Introduction: The ability of neutrophils to damage adjacent tissues is related to their activation status. Excessive neutrophil activation leads to their degranulation and increases the oxygen (O2) intake, leading to local hypoxia and an increase in the reactive oxygen species (ROS) that contribute to tissue injury. Alpha-1 antitrypsin deficiency (AATD) is a rare genetic condition that can produce lung and liver damage in some patients. We have previously shown that oxidative stress is involved in the pathophysiology of AATD. This study was aimed to determine whether hypoxia induces neutrophil activation and modifies the oxidative profile in AATD patients. Methods: Neutrophils isolated from 33 AATD patients (SZ; ZZ) and 7 controls (MM) were exposed to hypoxia (1% O2 for 4hrs). Neutrophils’ degranulation markers and oxidative stress parameters were measured ELISA, flow cytometry and RT-qPCR. Results: Neutrophils from AATD patients exposed to hypoxia showed an augmented myeloperoxidase, lactoferrin and elastase release compared to those of the control group. Patient’s neutrophils showed increased ROS levels, mitochondrial superoxide anion and peroxidized lipids in hipoxia.

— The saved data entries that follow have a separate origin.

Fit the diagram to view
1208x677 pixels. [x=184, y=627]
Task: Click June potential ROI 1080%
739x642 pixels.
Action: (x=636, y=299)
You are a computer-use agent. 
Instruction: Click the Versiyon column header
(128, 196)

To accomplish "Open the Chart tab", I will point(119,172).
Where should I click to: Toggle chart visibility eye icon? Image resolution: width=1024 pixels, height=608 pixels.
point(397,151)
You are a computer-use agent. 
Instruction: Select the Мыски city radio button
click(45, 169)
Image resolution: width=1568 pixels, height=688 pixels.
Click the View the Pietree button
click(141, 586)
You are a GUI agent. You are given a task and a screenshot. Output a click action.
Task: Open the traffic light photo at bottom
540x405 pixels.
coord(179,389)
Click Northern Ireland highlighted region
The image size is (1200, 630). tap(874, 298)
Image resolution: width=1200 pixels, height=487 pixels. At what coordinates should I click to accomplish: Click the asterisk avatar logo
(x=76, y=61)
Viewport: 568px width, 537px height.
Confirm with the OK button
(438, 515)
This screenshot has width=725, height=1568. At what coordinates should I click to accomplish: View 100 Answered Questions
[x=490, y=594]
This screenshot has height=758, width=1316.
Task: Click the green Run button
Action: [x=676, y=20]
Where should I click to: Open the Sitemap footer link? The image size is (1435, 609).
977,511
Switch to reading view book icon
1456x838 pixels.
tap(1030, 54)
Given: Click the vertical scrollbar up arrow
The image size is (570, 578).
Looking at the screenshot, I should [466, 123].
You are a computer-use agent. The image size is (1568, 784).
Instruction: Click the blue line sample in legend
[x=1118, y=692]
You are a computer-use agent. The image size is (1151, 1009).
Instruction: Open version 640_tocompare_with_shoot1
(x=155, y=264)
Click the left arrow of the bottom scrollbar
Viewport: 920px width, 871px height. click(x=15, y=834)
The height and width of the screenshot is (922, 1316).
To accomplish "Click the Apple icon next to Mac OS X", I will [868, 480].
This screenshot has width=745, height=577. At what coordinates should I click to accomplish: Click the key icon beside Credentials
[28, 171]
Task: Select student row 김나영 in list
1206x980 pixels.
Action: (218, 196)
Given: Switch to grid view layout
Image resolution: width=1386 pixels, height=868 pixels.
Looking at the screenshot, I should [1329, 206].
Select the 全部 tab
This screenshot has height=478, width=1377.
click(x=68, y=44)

An increase was also observed in mitochondrial superoxide dismutase, glutathione peroxidase, catalase and NRF2 expression, a regulator of the expression of antioxidant enzymes. Conclusion: Hypoxia increases neutrophil activation and ROS production in AATD patients when compared to healthy individuals. Patients’ antioxidant defense mechanisms are increased providing protection against exposure to the pro-oxidant environment caused by hypoxia. Funding: ISCIII PI17/01250 and Valencian society of pneumology 2017.